I don't expect they have great records of their piping put into the ground before 1950, most cities don't and it's a shame.  They surely have not provided anything throughout this mostly one-sided lead conversation, other than their recent admissions of lead goosenecks found throughout the system.  As Plamondon has noted, the goosenecks generally lead to galvanized piping, so if you see this form of plumbing at where the city puts the cutoff valve (so they can cut off service to your house if need be) extending towards the street, there's likely a fair chance you still have a lead gooseneck connection.

Stump makes a very valid point about the water meters, quite often they are inside the basement of houses, and thus the diagram is not entirely accurate in that case.  It's a common practice to do that, but it still does not belay the fact that the meter is part of the city's property, as is the plumbing up to the cut-off valve.  As this link to another city utility shows and details: 

Whose responsibility are the water lines in my home?  The Town owns and maintains all water service lines throughout the Town and to the point of connection at your property line.
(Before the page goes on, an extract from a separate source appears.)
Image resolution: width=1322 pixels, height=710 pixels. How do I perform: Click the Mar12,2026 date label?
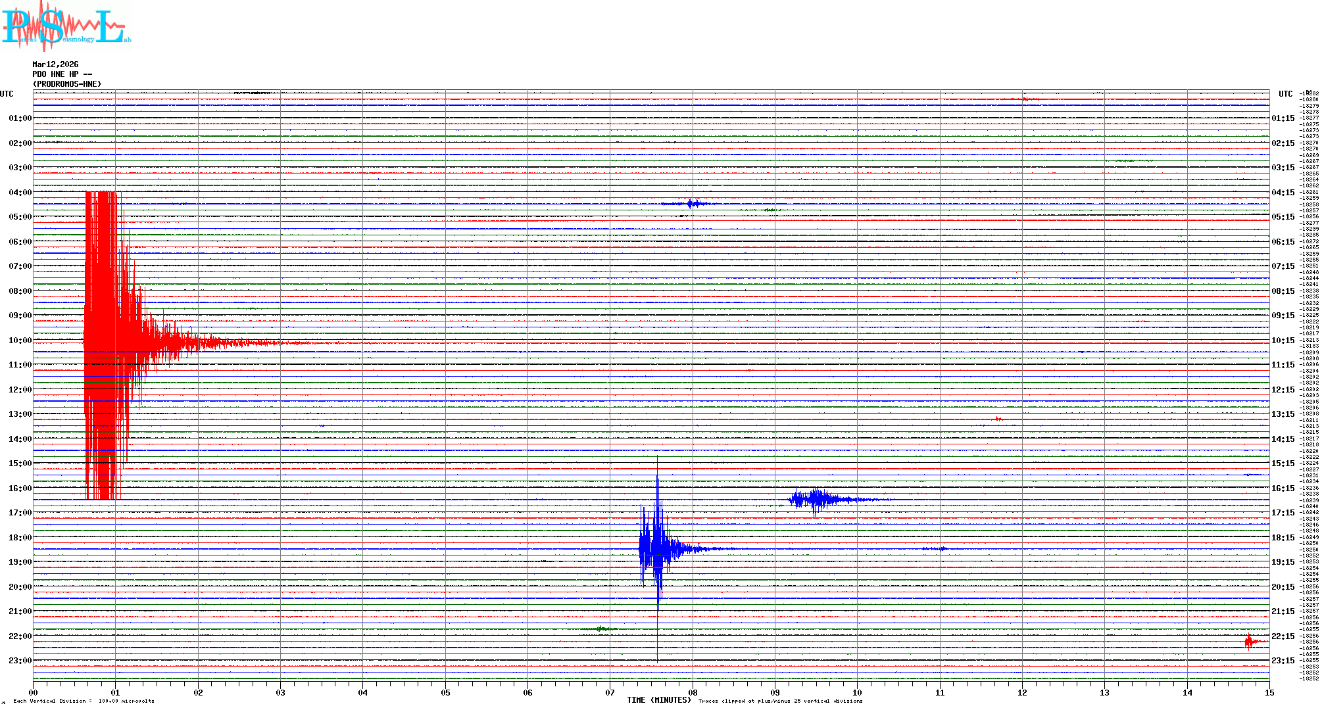[x=55, y=64]
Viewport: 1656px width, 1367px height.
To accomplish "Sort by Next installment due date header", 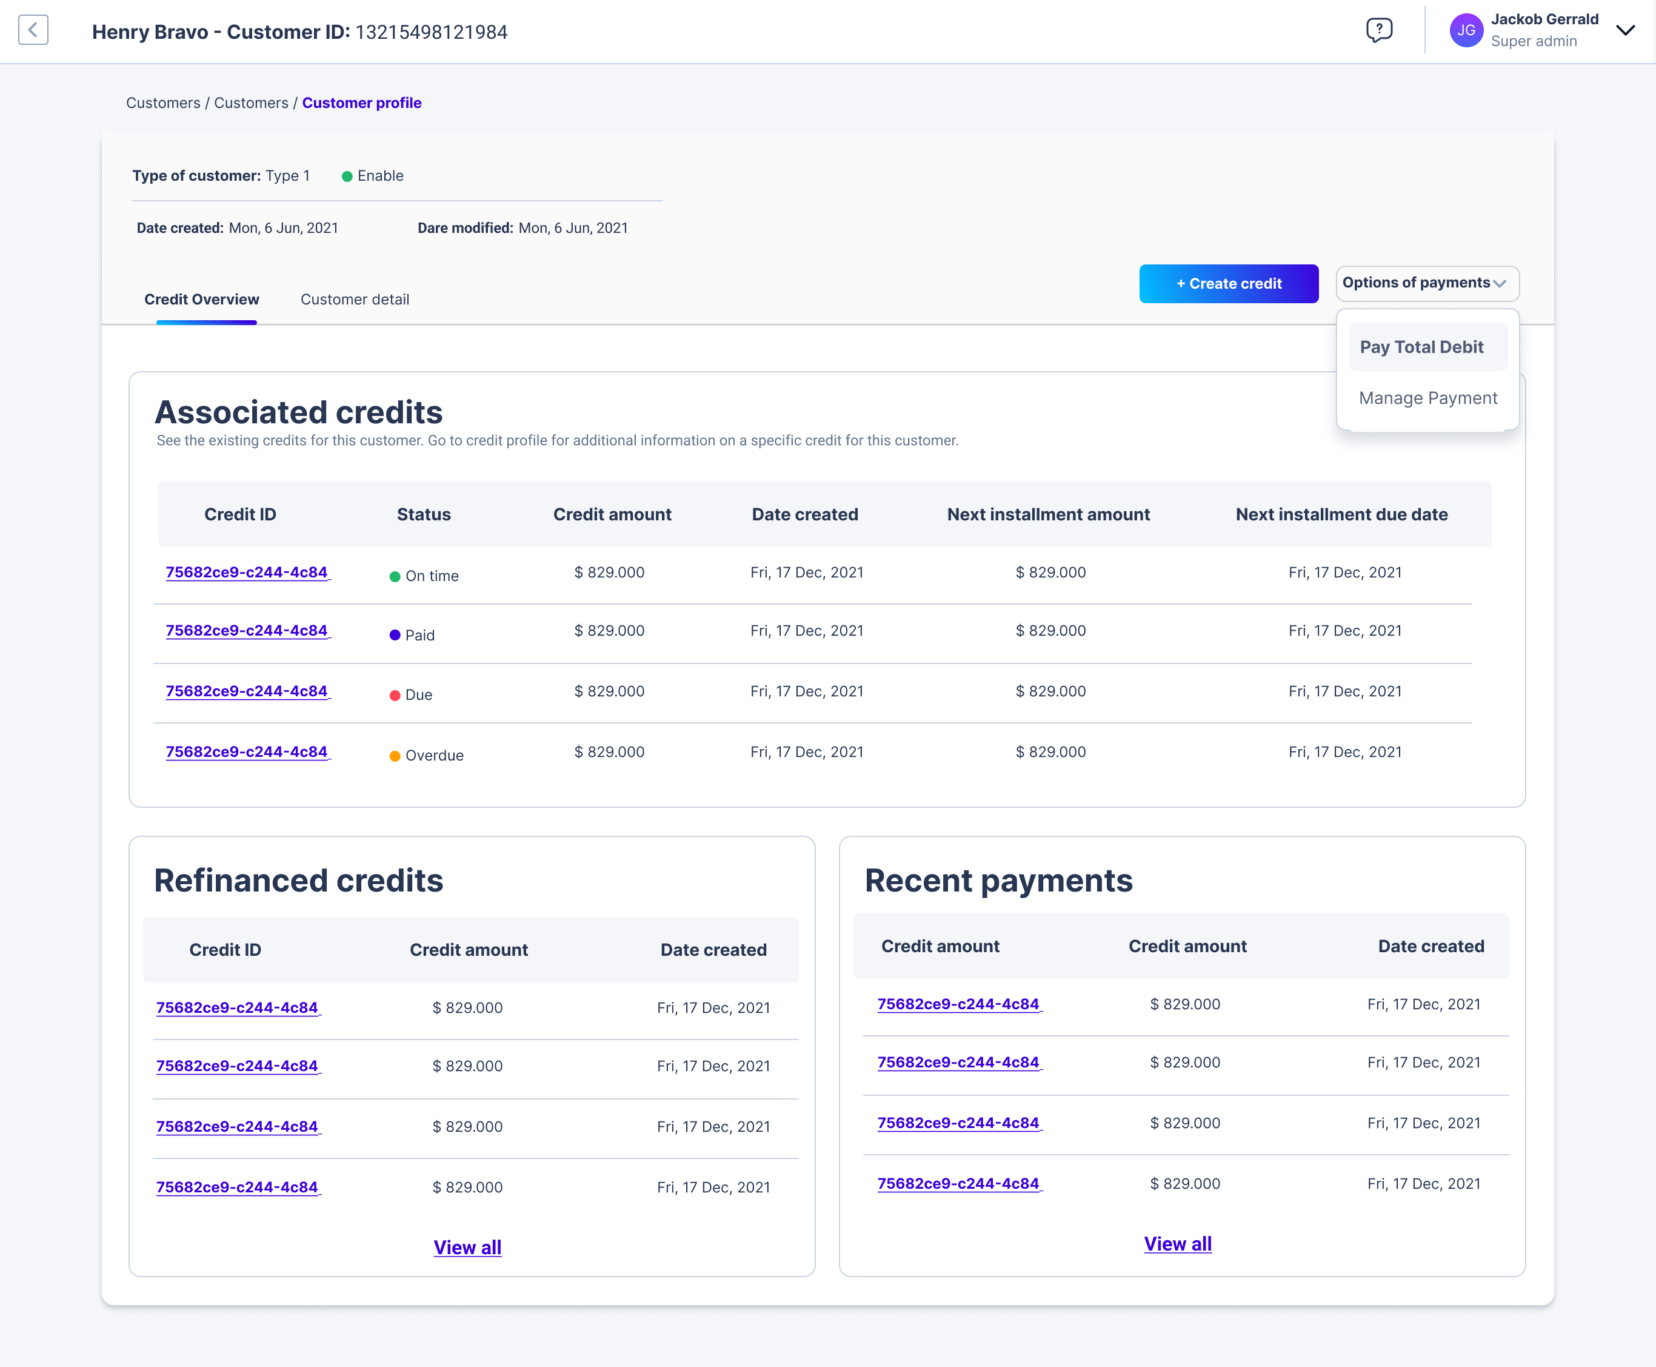I will pyautogui.click(x=1341, y=515).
Your property will have a meter pit or curb stop with a valve and is the property of the Town. Lines from this valve into your home as well as all of the lines in your home, including sewer, are the homeowner’s property and responsibility.

Keep in mind, even though your water meter may be located within your property, it belongs to the Town. Tampering or damage to the meter is prohibited and reasonable access to this meter is required.

I could not see how our municipality could legitimately claim that the lead goosenecks under the street in front of your house that they installed with your ancestors' tax dollars is your responsibility to deal with.  I certainly can't find such a rule or claim in the city code.